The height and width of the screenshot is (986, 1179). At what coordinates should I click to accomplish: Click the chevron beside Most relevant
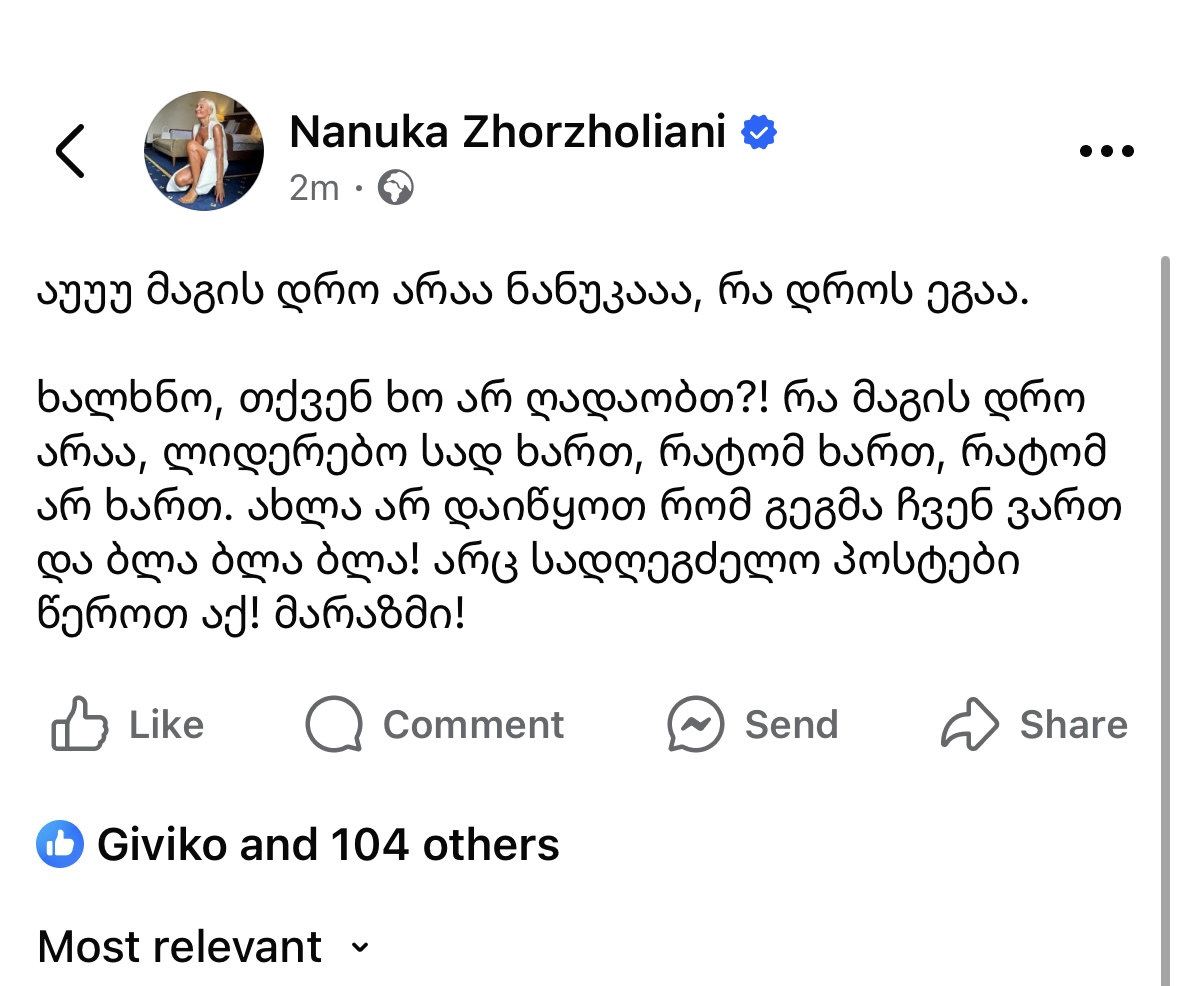360,947
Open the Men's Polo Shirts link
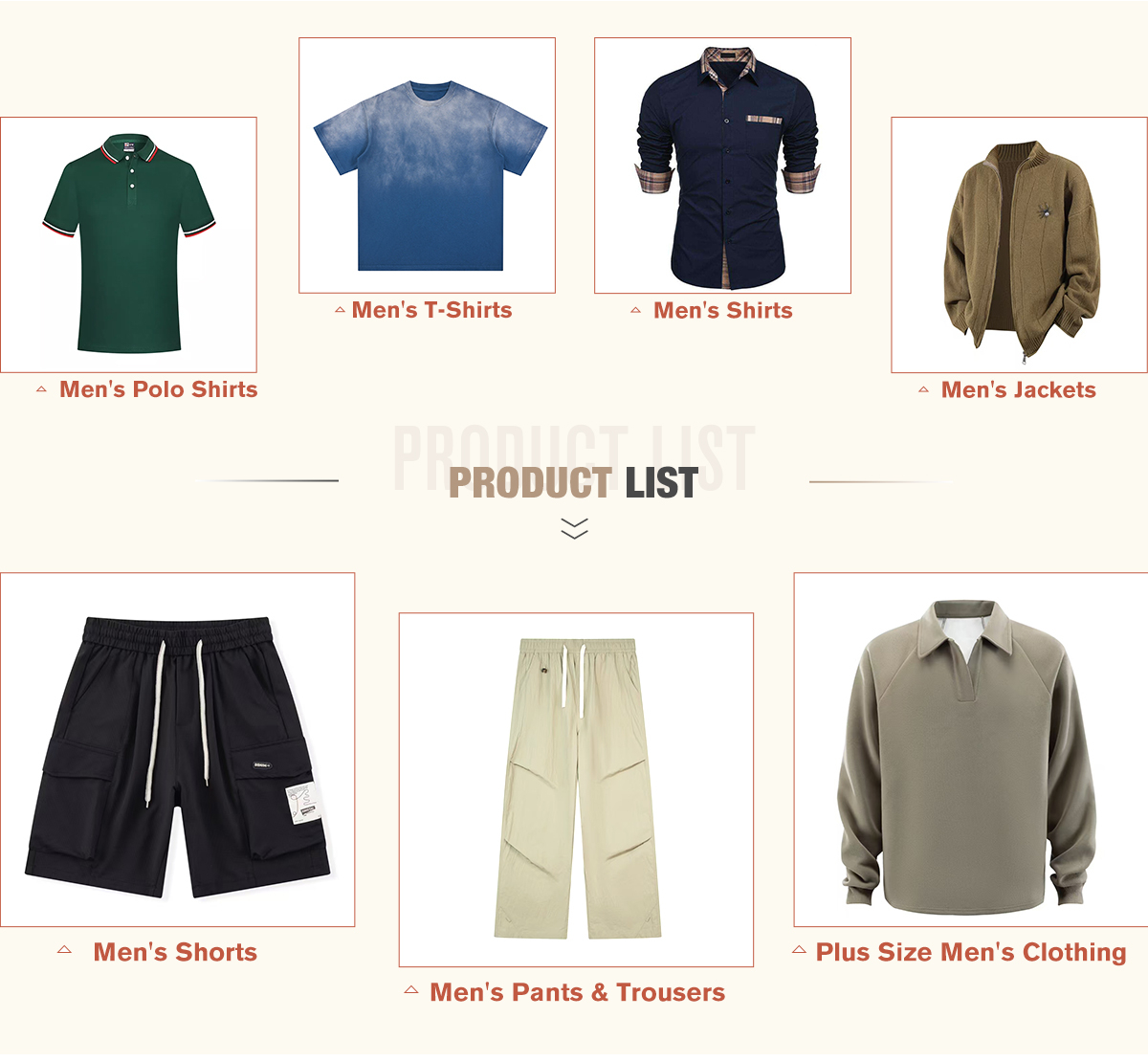 [159, 389]
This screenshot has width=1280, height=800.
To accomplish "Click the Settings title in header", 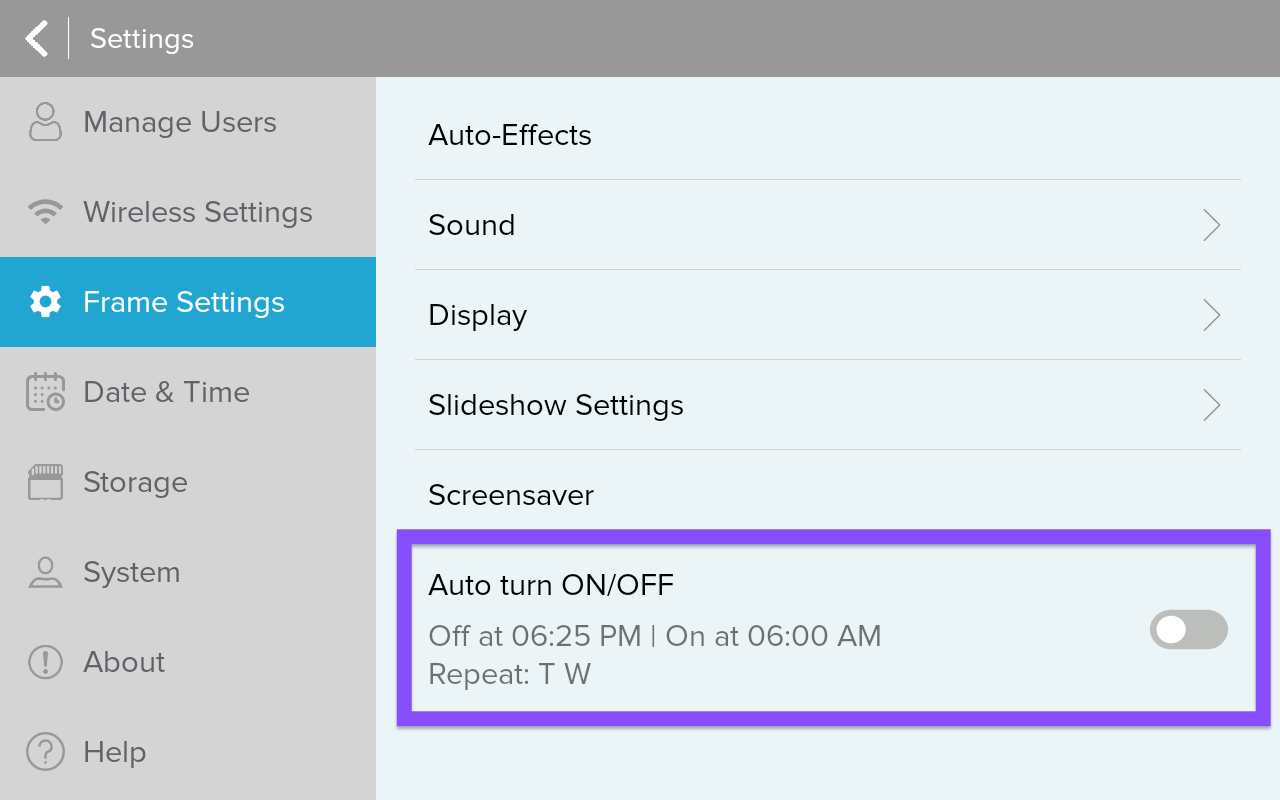I will pos(142,39).
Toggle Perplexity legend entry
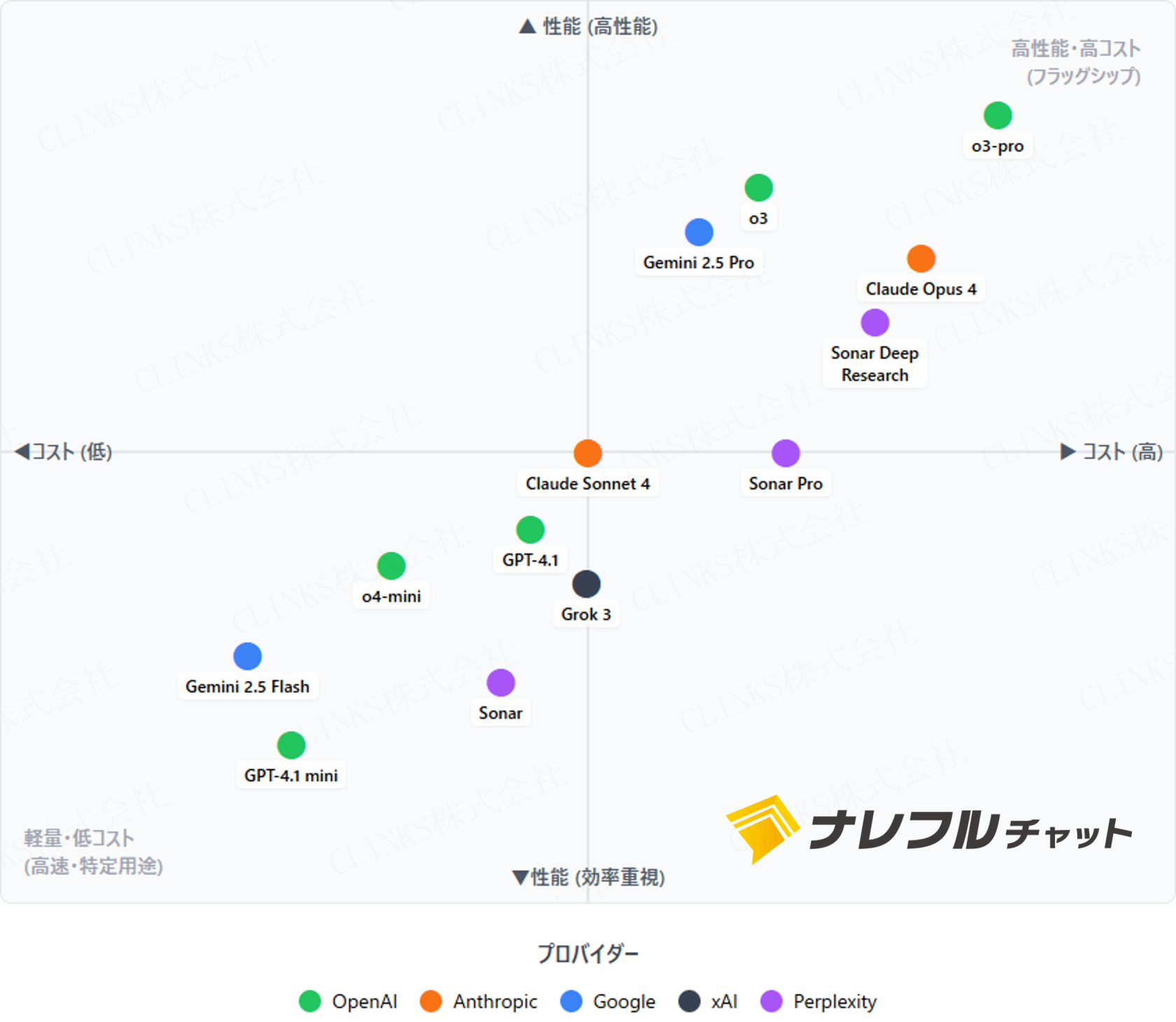The image size is (1176, 1022). coord(819,1002)
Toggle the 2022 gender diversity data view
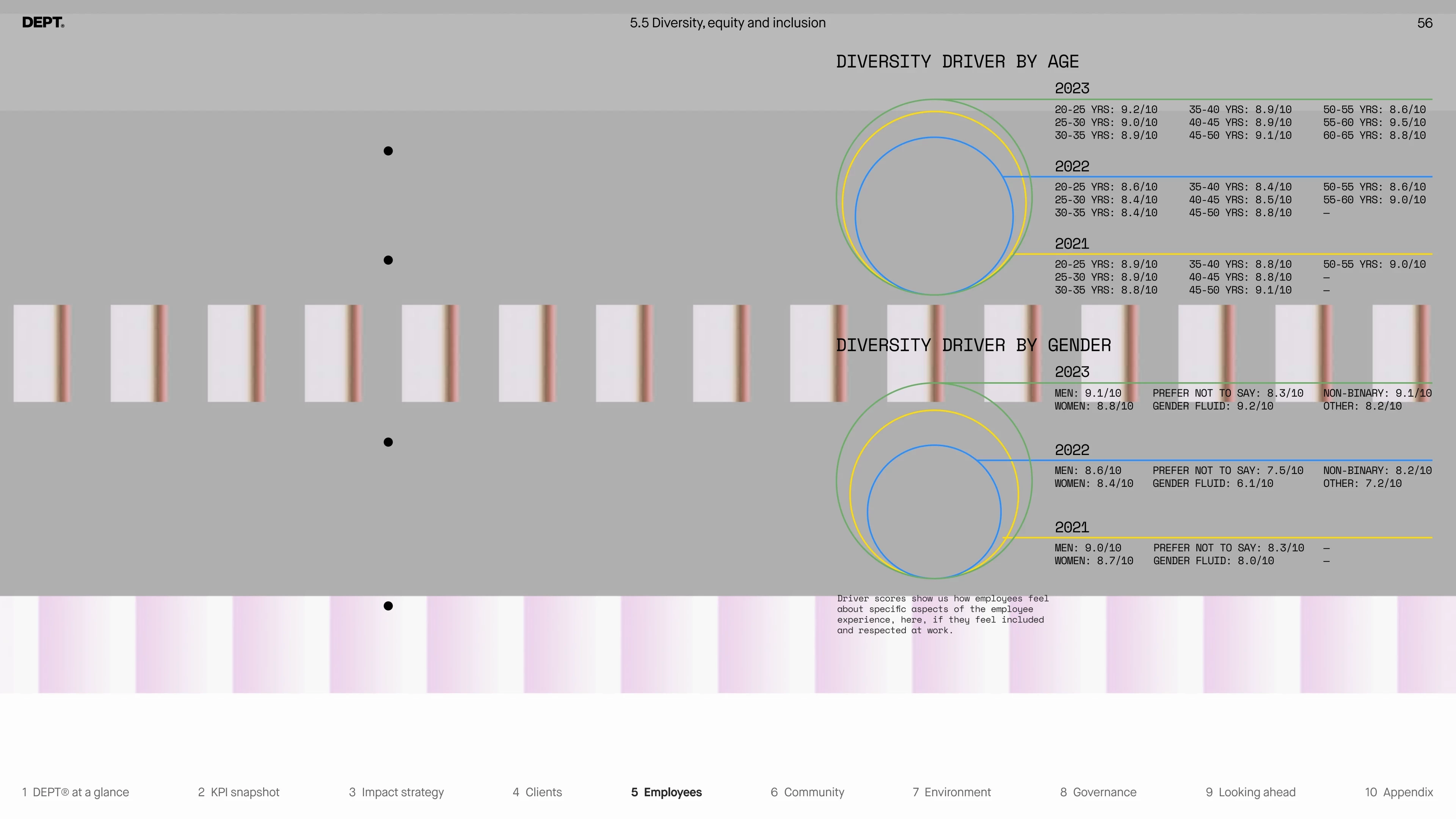The image size is (1456, 819). (1072, 449)
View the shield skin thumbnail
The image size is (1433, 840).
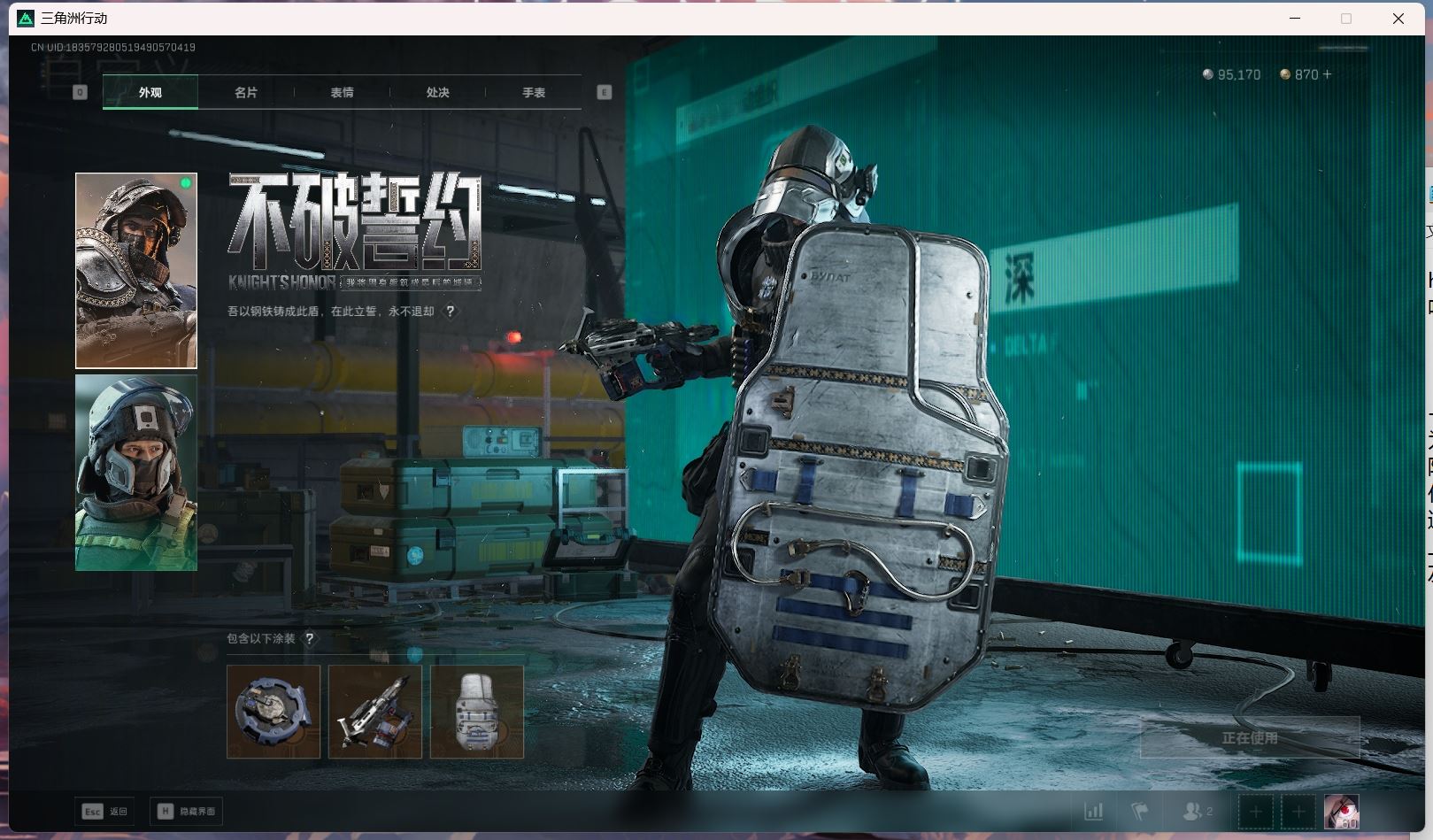click(477, 712)
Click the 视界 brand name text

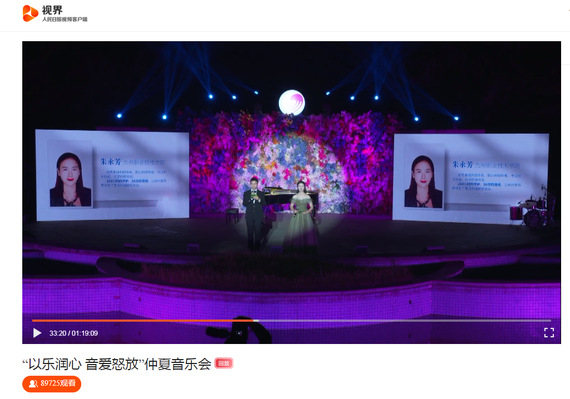pos(52,10)
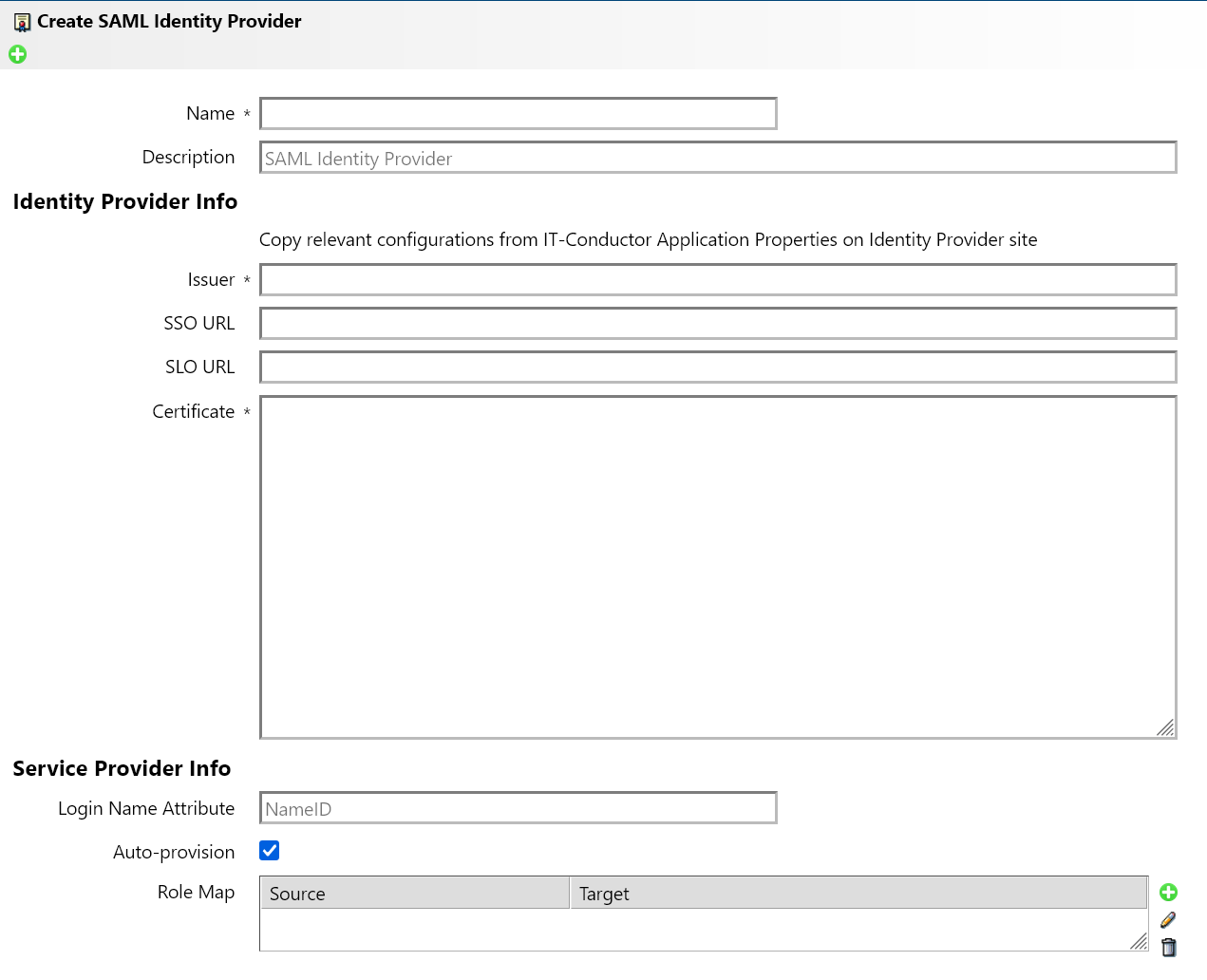Edit the Role Map entry with the pencil icon
This screenshot has width=1207, height=980.
[1168, 919]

━━━━━━

TO BE DONE → Collect every line of the listing above that contains the word "Toggle".

TASK OUTPUT →
Toggle Perplexity legend entry
Toggle the 2022 gender diversity data view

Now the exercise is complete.